Robert E. EBY, Petitioner, v. UNEMPLOYMENT COMPENSATION BOARD OF REVIEW, Respondent.

Commonwealth Court of Pennsylvania.

Submitted on Briefs March 5, 1993.

Decided June 2, 1993.

Publication Ordered July 29, 1993.

*11 Samuel K. Gates, for petitioner.

Linda S. Lloyd, Asst. Counsel and Clifford F. Blaze, Deputy Chief Counsel, for respondent.

Before DOYLE and SMITH, JJ., and NARICK, Senior Judge.

NARICK, Senior Judge.

Robert E. Eby (Claimant) appeals from an order of the Unemployment Compensation Board of Review (UCBR) that affirmed the referee's denial of benefits to Claimant. We reverse.

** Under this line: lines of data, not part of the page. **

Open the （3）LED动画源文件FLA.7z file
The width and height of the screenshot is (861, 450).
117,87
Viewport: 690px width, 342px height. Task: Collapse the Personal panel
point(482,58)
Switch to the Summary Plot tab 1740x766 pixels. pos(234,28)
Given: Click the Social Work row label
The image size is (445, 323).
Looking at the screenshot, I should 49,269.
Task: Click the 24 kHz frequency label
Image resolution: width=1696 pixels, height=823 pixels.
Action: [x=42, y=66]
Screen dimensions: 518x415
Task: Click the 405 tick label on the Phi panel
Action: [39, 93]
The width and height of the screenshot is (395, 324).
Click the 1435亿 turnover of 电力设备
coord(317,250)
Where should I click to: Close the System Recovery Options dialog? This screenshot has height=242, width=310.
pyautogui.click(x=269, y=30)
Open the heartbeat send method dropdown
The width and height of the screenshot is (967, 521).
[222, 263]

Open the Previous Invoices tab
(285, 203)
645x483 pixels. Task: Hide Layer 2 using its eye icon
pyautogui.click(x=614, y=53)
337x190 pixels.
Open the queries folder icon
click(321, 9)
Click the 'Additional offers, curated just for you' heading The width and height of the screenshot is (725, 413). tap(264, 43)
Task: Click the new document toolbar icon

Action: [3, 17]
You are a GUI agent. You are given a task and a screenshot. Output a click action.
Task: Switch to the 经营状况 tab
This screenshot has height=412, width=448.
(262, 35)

DuPont Electronics (Employer) employed Claimant as a design draftsman. On October 1, 1991, Employer sent the following letter to certain employees including Claimant:

The attached contains an estimate of the pension or separation incentive you will receive if you elect to voluntarily leave DuPont. It is based on an off-roll date of 12/31/91. You are receiving this information because you are in a group that has identified work to be eliminated, thereby making you eligible for the program. The purpose of these special incentives is to reduce the rolls through voluntary means thereby minimizing the need for an involuntary reduction of force. * * * * * * You have until Monday, December 2, 1991, to elect to leave with an incentive. Although that's two months away, please begin the decision-making process now. Understand the *12 incentives and benefits for which you are eligible. Attend the seminars available through your site or business, involve your family and be realistic about your options. Although it saddens me that we must take these actions, I believe they are critical in order to ensure the viability of our business in this increasingly competitive environment.

(Emphasis added).

The incentive plan offered the employees early retirement with 100% of what their retirement would be at age 62. Claimant believed that if he did not accept the incentive, his job would have been eliminated, leaving him unemployed without benefits. (Notes of Testimony of April 3, 1992 hearing at 4). Employer neither contested the petition for benefits nor appeared at the hearing to present evidence. The referee denied benefits and the UCBR affirmed, holding that Claimant was ineligible for compensation because his unemployment was due to voluntarily leaving work without cause of a necessitous and compelling nature. The UCBR concluded that Claimant failed to meet his burden to show cause of a necessitous and compelling nature for voluntarily terminating because continuing work was available at the time he left employment.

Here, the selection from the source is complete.